I feel for pessimists in construction at the moment. It’s really tough times for doom mongers. Every survey is running high, some touting record-breaking numbers. Meanwhile, forecasters are suggesting we are on the threshold of a phase of growth well above the long-term average. My God. It’s boom time. How can you talk that down? Well okay let me have a go. Not because I’m a pessimist (despite the rumours).
Things are looking better. And I take a simple view on this: you’d damn well hope for a recovery after five-plus years in the mire. No, I just feel it’s my civic duty to try to offset some of the optimism bias that seems to land us in a mess periodically.
So what I’ll try to do is to put a downbeat spin on two very bullish surveys out this week and then add in a few “and another things” for good measure and see where we end up.
Yesterday we saw the RIBA Future Trends Survey showing more architects than ever expecting workloads to increase.
Interestingly, reading the report from RICS, it reckons the average expectation of growth is 3%
Today we see RICS, the surveyors’ body, release a survey showing workload expectations at a 15-year high. What makes these results particularly exciting is that they are from the professions that are more heavily involved in construction work at the front end.

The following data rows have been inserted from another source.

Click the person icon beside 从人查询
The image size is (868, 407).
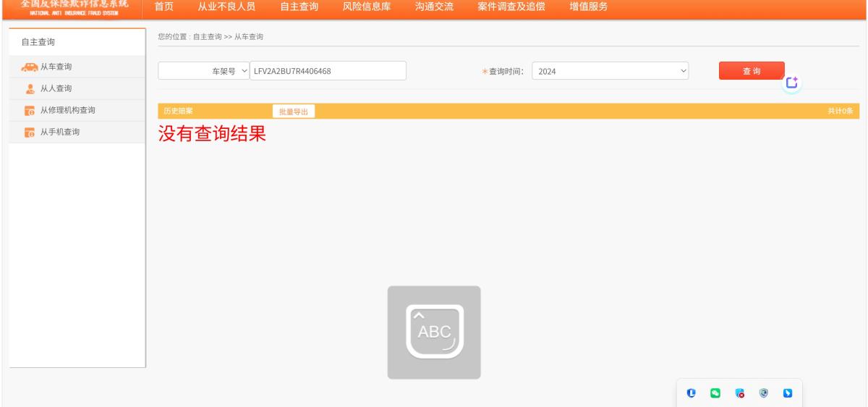tap(30, 89)
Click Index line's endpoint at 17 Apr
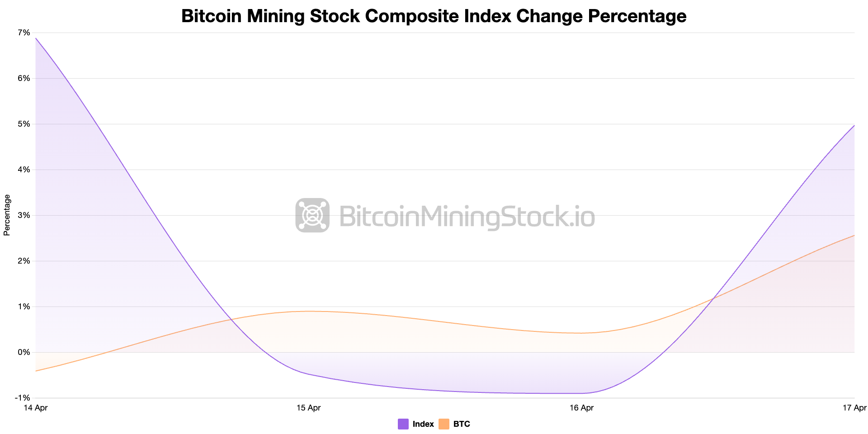868x434 pixels. (x=854, y=126)
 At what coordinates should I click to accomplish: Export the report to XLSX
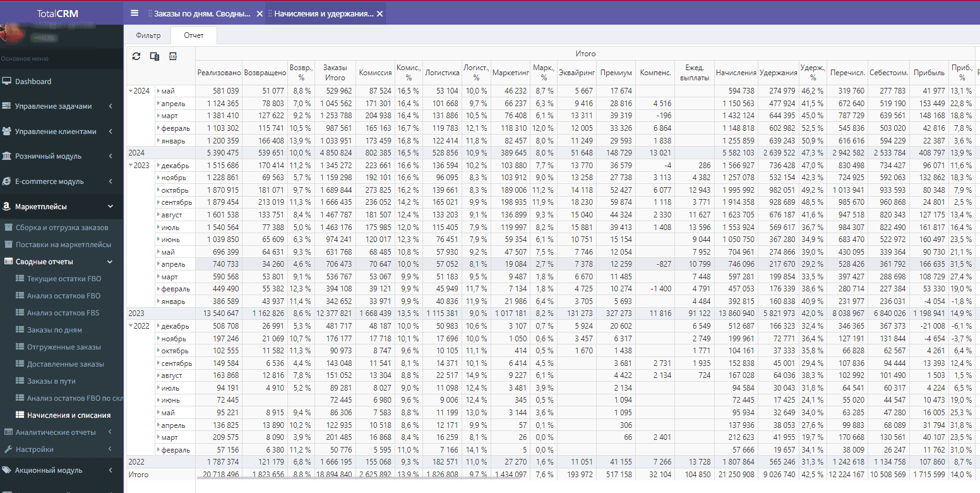tap(171, 56)
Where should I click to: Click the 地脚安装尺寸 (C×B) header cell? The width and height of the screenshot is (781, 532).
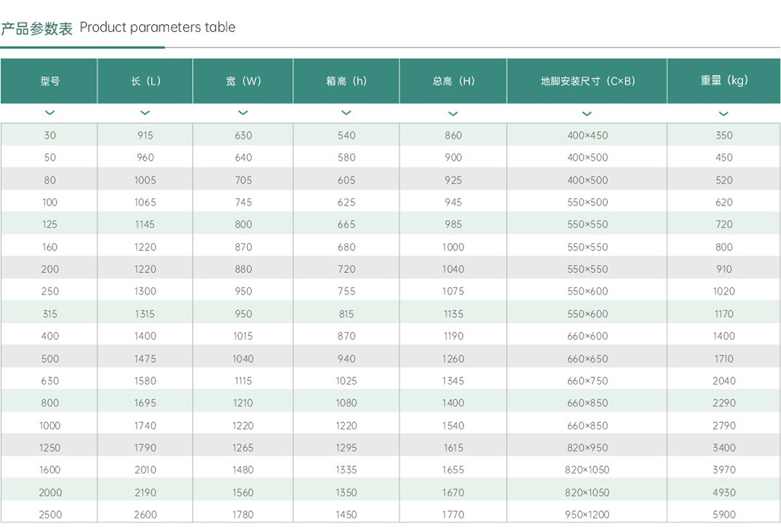click(x=587, y=81)
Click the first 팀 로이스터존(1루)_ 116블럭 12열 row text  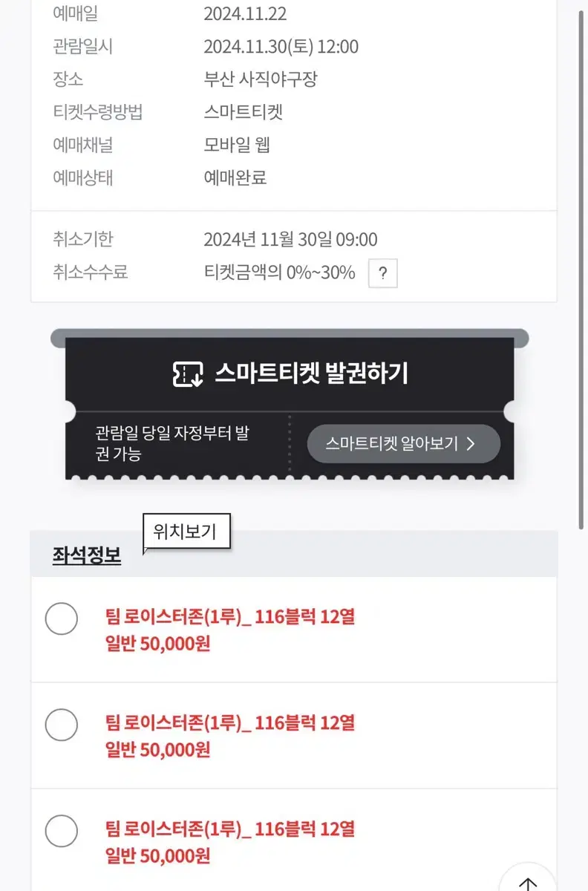tap(230, 616)
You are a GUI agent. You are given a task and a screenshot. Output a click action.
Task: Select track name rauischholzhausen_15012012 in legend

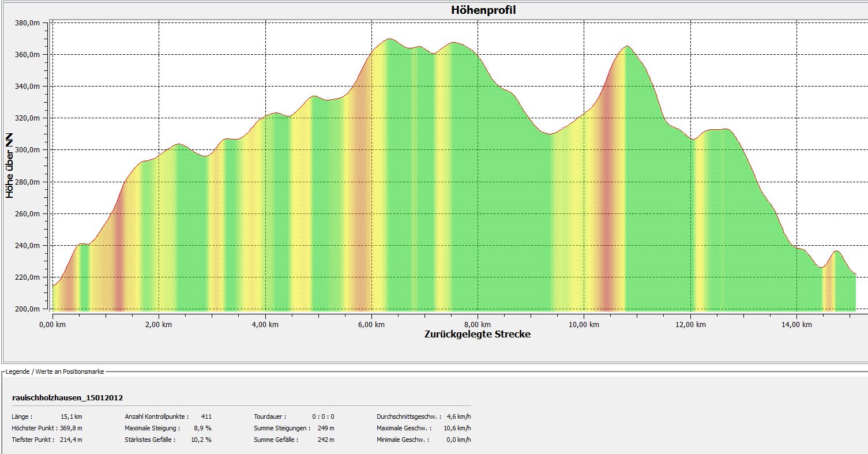pos(67,398)
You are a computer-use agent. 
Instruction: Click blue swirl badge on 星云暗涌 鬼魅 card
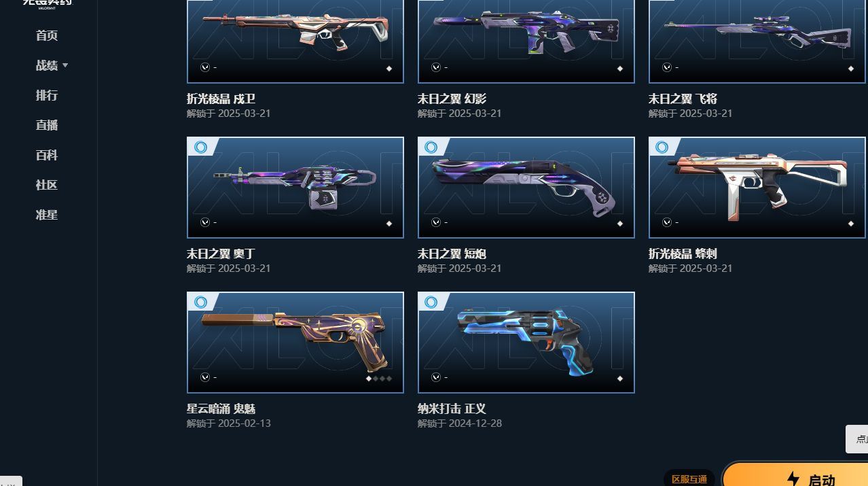point(200,302)
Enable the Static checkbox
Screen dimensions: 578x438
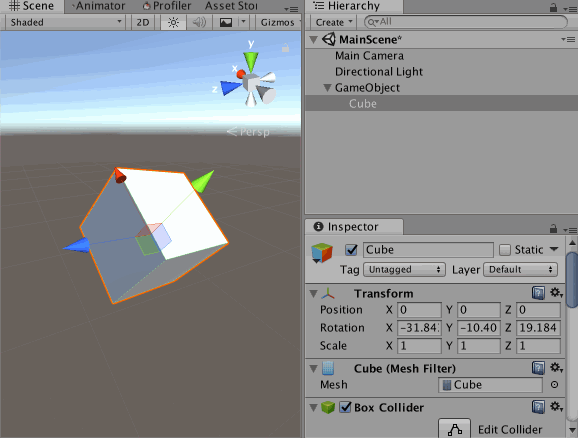(x=505, y=250)
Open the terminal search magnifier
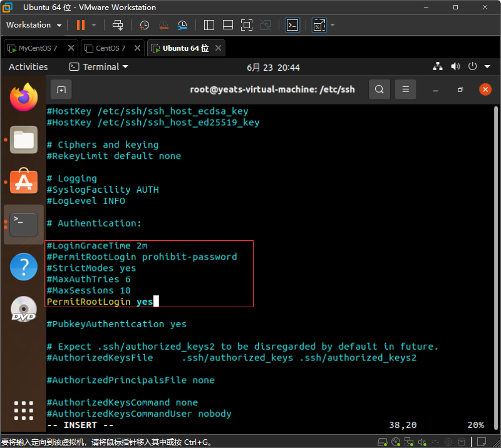Viewport: 501px width, 448px height. pyautogui.click(x=379, y=89)
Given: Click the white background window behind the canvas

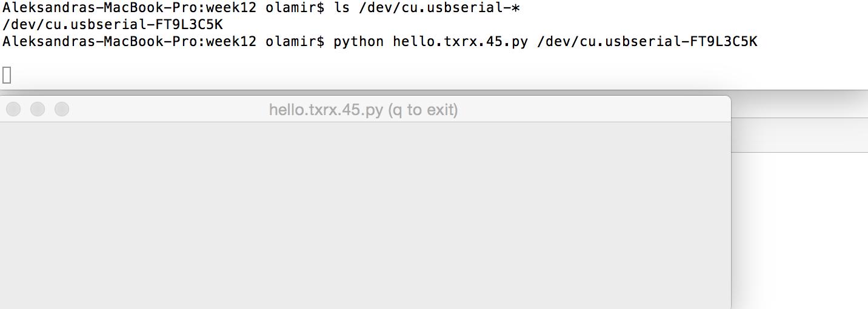Looking at the screenshot, I should (800, 230).
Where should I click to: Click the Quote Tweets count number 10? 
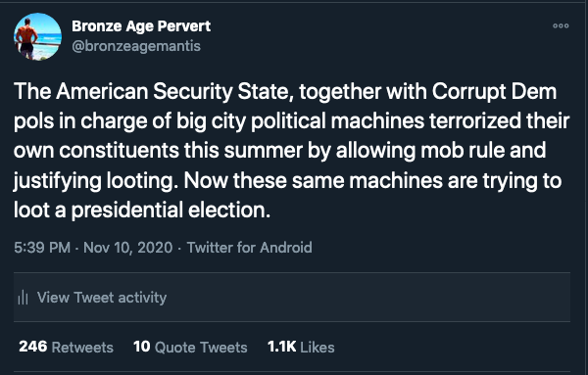142,347
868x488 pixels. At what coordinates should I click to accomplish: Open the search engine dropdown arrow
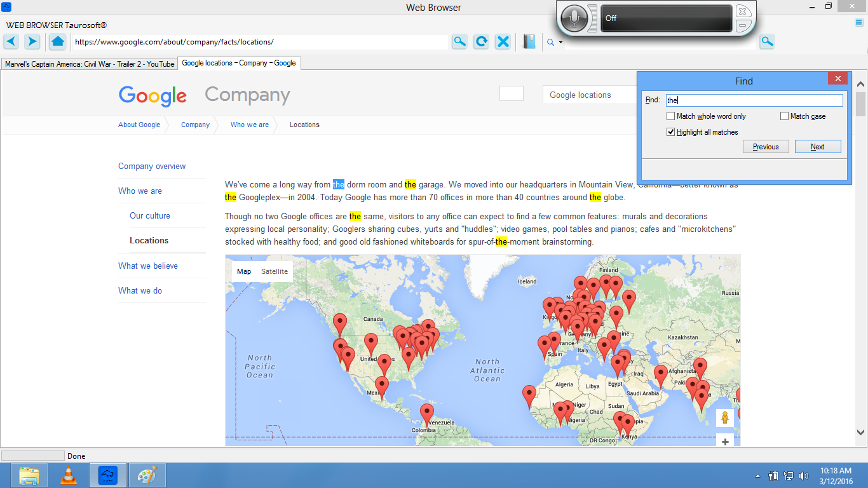pos(560,43)
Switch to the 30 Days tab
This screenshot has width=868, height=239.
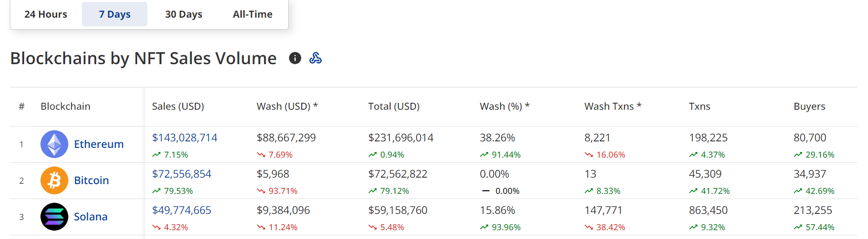click(x=184, y=14)
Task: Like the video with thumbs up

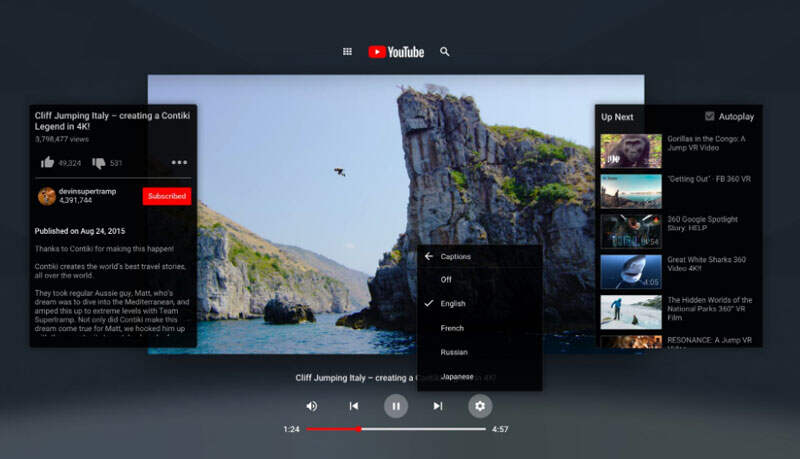Action: (x=48, y=163)
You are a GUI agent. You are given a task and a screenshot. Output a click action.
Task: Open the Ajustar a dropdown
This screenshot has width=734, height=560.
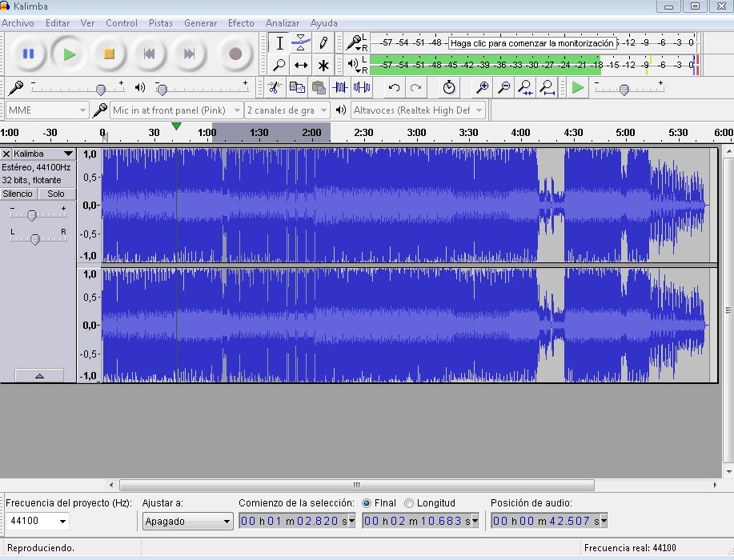(x=187, y=521)
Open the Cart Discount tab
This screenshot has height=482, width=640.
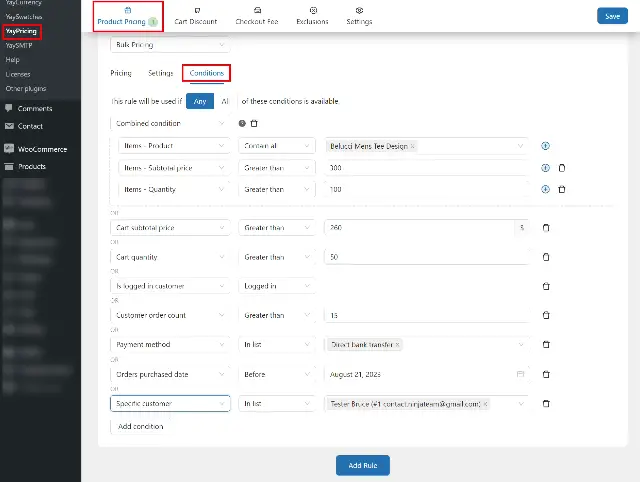[x=196, y=16]
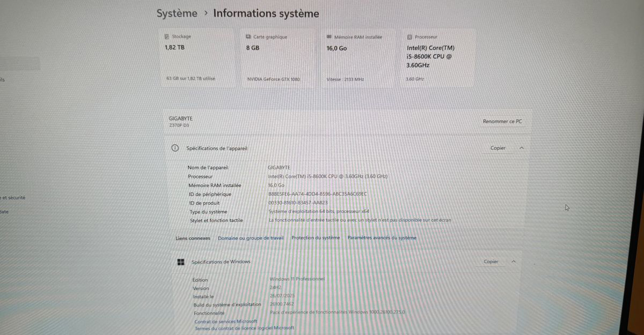Open Paramètres avancés du système link
Image resolution: width=644 pixels, height=335 pixels.
pyautogui.click(x=382, y=238)
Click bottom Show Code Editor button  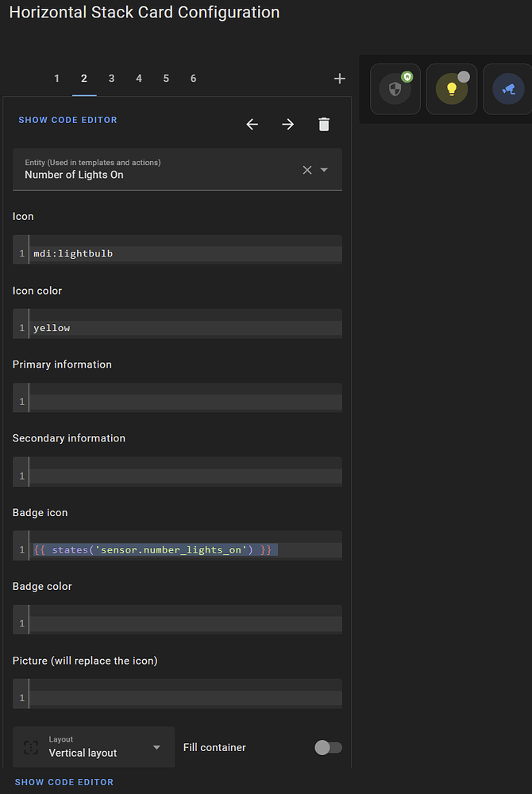tap(64, 782)
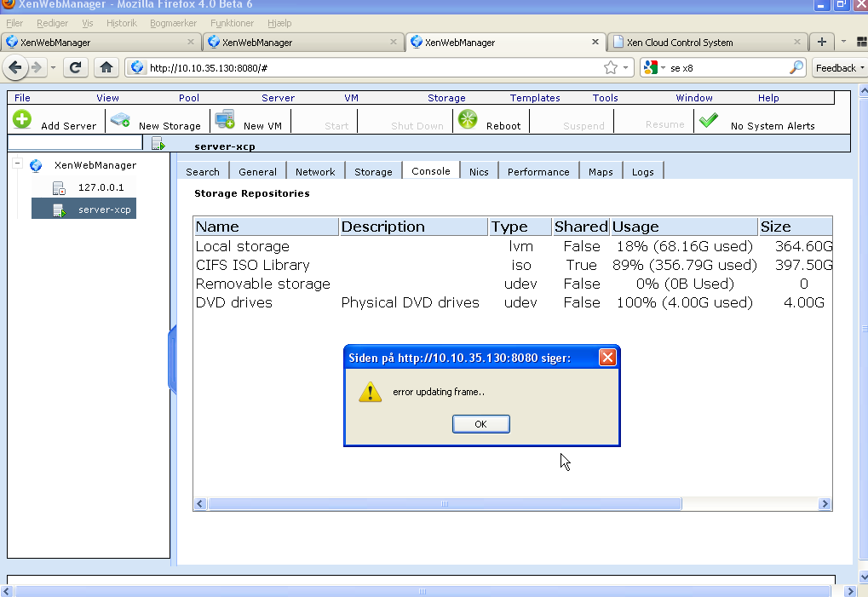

So this is what we might expect is coming down the pipeline.
It’s clear from both that private housing is the biggest driving force. But it would be a narrow view to think that housing is the sole driver. Commercial work is picking up fast for these professionals. That’s what the surveys suggest.
Meanwhile the RICS survey suggests that the growth is broadening geographically, with all regions beginning to share in an uplift. OK. Now for the tough job of trying to make that sound anything other than spectacular.
Well I think the first thing we should be looking at is the nature of the professionals in question. Workloads for both surveyors and architects will tend to be more volatile than work across the industry as a whole.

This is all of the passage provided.